HiDi: Pipelines for Latent Factor Modeling

HiDi is a library for high-dimensional latent factor modeling for collaborative filtering applications.

Why HiDi?

We created HiDi because modeling latent factors for collaborative filtering applications is a work intensive process that involves many data transformations, each of which requires special consideration to get a good result. HiDi makes the process more simple by breaking work into small steps, each of which can be executed in a pipeline.

The unit of work in HiDi is a Transformer. Transformers need only implement one function, transform.

Ok, How Do I Use It?

This will get you started.

from hidi import inout, clean, matrix, pipeline


# CSV file with link_id and item_id columns
in_files = ['hidi/examples/data/user-item.csv']

# File to write output data to
outfile = 'latent-factors.csv'

transforms = [
    inout.ReadTransform(in_files),      # Read data from disk
    clean.DedupeTransform(),            # Dedupe it
    matrix.SparseTransform(),           # Make a sparse user*item matrix
    matrix.SimilarityTransform(),       # To item*item similarity matrix
    matrix.SVDTransform(),              # Perform SVD dimensionality reduction
    matrix.ItemsMatrixToDFTransform(),  # Make a DataFrame with an index
    inout.WriteTransform(outfile)       # Write results to csv
]

pl = pipeline.Pipeline(transforms)
pl.run()

Setup

Requirements

HiDi is tested against CPython 2.7, 3.4, 3.5, and 3.6. It may work with different version of CPython.

Installation

To install HiDi, simply run

$ pip install hidi

API Documentation

Pipeline Module

HiDi’s Pipeline module exposes functionality for creating and running pipelines.

class hidi.pipeline.Pipeline(transformers)[source]

Bases: object

Pipeline of transforms.

Sequentially apply a list of transforms. All steps of the pipeline must be ‘transforms’, that is, they must implement transform method. The Pipeline abstraction is inspired by the SciKit Learn Pipeline abstraction.

Takes a list of transform instances.

add(transform)[source]

Add a transform to the pipeline.

run(io=None, progress=True, **kwargs)[source]

Executes the pipeline and returns the final result.

Takes an optional io parameter that will serve as input to the initial transformer.

Inout Module

HiDi’s pipeline module exposes functionality for performing IO tasks.

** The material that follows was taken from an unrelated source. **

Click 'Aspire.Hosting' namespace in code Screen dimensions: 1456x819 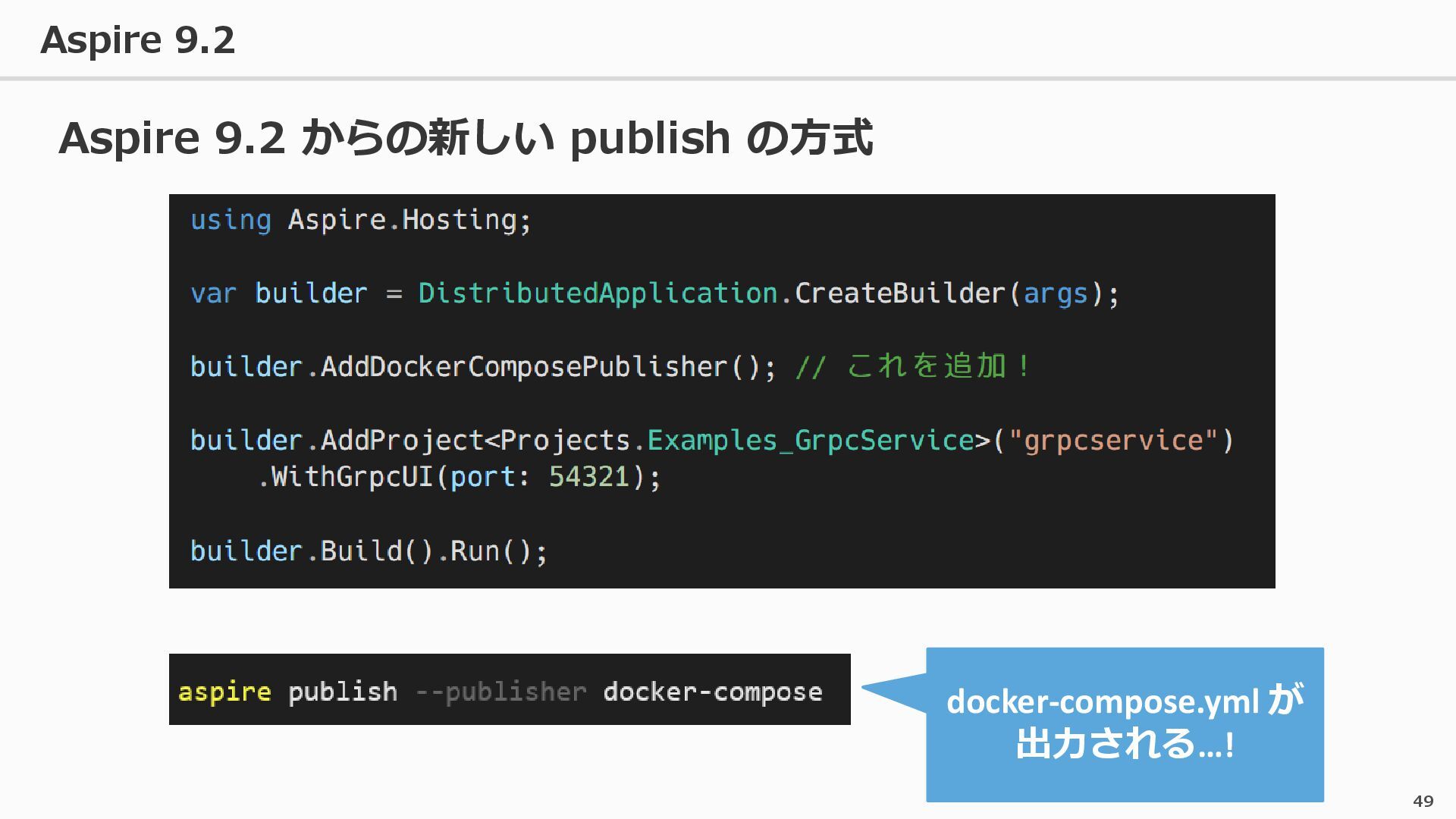402,220
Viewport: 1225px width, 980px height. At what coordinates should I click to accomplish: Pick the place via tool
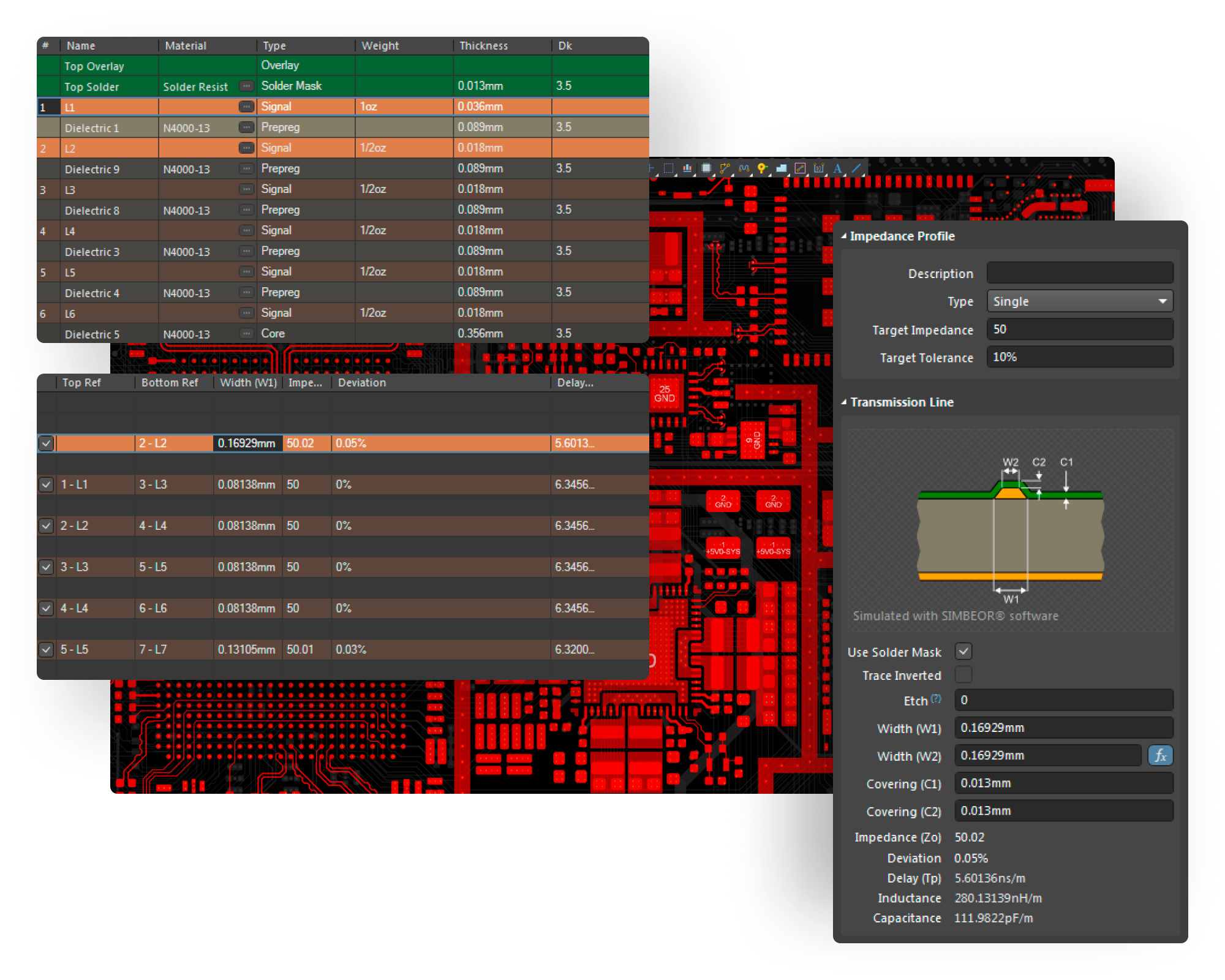[762, 168]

class hidi.inout.ReadTransform(infiles, **kwargs)[source]

Bases: hidi.transform.Transform

Read input csv data from disk.

Input data should be a csv file formatted with three columns: link_id, item_id, and score. If score is not provided, it we be defaulted to one. link_id represents to the “user” and item_id represents the “item” in the context of traditional collaborative filtering.

Parameters:infiles (array) – Array of paths to csv documents to be loaded and concatenated into one DataFrame. Each csv document must have a link_id and a item_id column. An optional score column may also be supplied.
transform(**kwargs)[source]

Read in files from the infiles array given upon instantiation.

Return type:pandas.DataFrame
class hidi.inout.WriteTransform(outfile, file_format='csv', enc=None, link_key='link_id')[source]

Bases: hidi.transform.Transform

Write output to disk in csv or json formats.

Parameters:
  • outfile (str) – A string that is a path to the desired output on the file system.
  • file_format (str) – A string that is a file extension, either json or csv.
transform(df, **kwargs)[source]

Write a DataFrame to a file.

Parameters:df (pandas.DataFrame) – The Pandas DataFrame to be written to a file
Return type:pandas.DataFrame

Matrix Module

HiDi’s matrix module exposes functionality for transforming matrices.

class hidi.matrix.ApplyTransform(fn)[source]

Bases: hidi.transform.Transform

Apply a function to an input.

Takes a single argument, fn, which must be a function accepting one argument (the function to apply), and kwargs.

Parameters:fn (function) – The function to be applied to transform input.
transform(x, **kwargs)[source]
Parameters:x – The input to the function fn.
Return type:Any
class hidi.matrix.SimilarityTransform(axis=0)[source]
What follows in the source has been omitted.